START Data for analysis

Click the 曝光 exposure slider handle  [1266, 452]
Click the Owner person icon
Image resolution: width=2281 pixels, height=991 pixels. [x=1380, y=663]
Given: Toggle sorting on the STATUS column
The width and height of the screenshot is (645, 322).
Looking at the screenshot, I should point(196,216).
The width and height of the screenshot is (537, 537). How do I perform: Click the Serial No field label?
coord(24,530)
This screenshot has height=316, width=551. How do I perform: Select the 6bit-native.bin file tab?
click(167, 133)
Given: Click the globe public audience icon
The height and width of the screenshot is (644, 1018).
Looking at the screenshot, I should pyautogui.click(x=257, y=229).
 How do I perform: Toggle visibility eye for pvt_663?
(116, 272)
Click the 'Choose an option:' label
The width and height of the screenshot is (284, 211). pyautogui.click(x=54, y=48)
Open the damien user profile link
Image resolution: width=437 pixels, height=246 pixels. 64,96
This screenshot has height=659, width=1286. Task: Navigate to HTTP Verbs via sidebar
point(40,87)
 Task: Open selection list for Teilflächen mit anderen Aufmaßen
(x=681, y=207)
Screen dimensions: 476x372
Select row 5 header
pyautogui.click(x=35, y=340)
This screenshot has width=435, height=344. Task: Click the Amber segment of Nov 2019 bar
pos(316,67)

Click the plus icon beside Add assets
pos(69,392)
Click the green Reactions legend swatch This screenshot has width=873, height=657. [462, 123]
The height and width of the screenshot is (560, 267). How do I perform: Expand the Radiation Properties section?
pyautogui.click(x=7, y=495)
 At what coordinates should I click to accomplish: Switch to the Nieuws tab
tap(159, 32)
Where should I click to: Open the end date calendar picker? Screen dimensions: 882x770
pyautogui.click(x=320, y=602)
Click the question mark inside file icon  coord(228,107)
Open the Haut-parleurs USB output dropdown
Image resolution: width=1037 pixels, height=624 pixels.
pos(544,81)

END Data for analysis

Problem to work on> With the string "Given" as the key, filter the data above and show the lines that match.

Problem solution>
Given: Toggle sorting on the STATUS column
Given: Click the globe public audience icon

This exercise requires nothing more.